◆ **Stated problem**
Reproduce the passage of the mailing-list reply on max_wal_senders word for word, from "This would certainly" to "a major one.".

◆ **Document excerpt**

• • • •

From:	Josh Berkus <josh(at)agliodbs(dot)com>
To:	PostgreSQL-development <pgsql-hackers(at)postgreSQL(dot)org>
Subject:	Re: max_wal_senders must die
Date:	2010-10-19 20:54:56
Message-ID:	4CBE05A0.1090406@agliodbs.com
Views:	Raw Message \| Whole Thread \| Download mbox \| Resend email
Lists:	pgsql-hackers

>> Yes. This isn't just a numeric parameter; it's also a boolean
>> indicating "do I want to pay the overhead to be prepared to be a
>> replication master?".

Since this is the first time I've heard of the overhead, it would be
hard for me to have taken that into consideration. If there was
discussion about this ever, I missed it. That explains why we changed
the default in RC1 though, which was a surprise to me.

What is the overhead exactly? What specific work do we do? Link?

>> Josh has completely failed to make a case that
>> that should be the default. In fact, the system would fail to start
>> at all if we just changed the default for max_wal_senders and not the
>> default for wal_level.

Well, now that you mention it, I also think that "hot standby" should be
the default. Yes, I know about the overhead, but I also think that the
number of our users who want easy replication *far* outnumber the users
who care about an extra 10% WAL overhead.

> On a slightly tangential note, it would be really nice to be able to
> change things like wal_level and max_wal_senders on the fly.

This would certainly help solve the problem. Heck, if we could even
just change them with a reload (rather than a restart) it would be a
vast improvement.

> ISTM
> that needing to change the setting is actually the smaller portion of
> the gripe; the bigger annoyance is that you bring the system down,
> change one setting, bring it back up, take a hot backup, and then
> realize that you have to shut the system down again to change the
> other setting, because you forgot to do it the first time. Since the
> error message you get on the slave side is pretty explicit, the sheer
> fact of needing to change max_wal_senders is only a minor
> inconvenience; but the possible need to take down the system a second
> time is a major one.

• • • •

◆ **Raw data**
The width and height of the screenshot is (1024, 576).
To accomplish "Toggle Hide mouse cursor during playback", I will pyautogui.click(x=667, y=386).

• • • •

◆ **Finished task**
This would certainly help solve the problem. Heck, if we could even
just change them with a reload (rather than a restart) it would be a
vast improvement.

> ISTM
> that needing to change the setting is actually the smaller portion of
> the gripe; the bigger annoyance is that you bring the system down,
> change one setting, bring it back up, take a hot backup, and then
> realize that you have to shut the system down again to change the
> other setting, because you forgot to do it the first time. Since the
> error message you get on the slave side is pretty explicit, the sheer
> fact of needing to change max_wal_senders is only a minor
> inconvenience; but the possible need to take down the system a second
> time is a major one.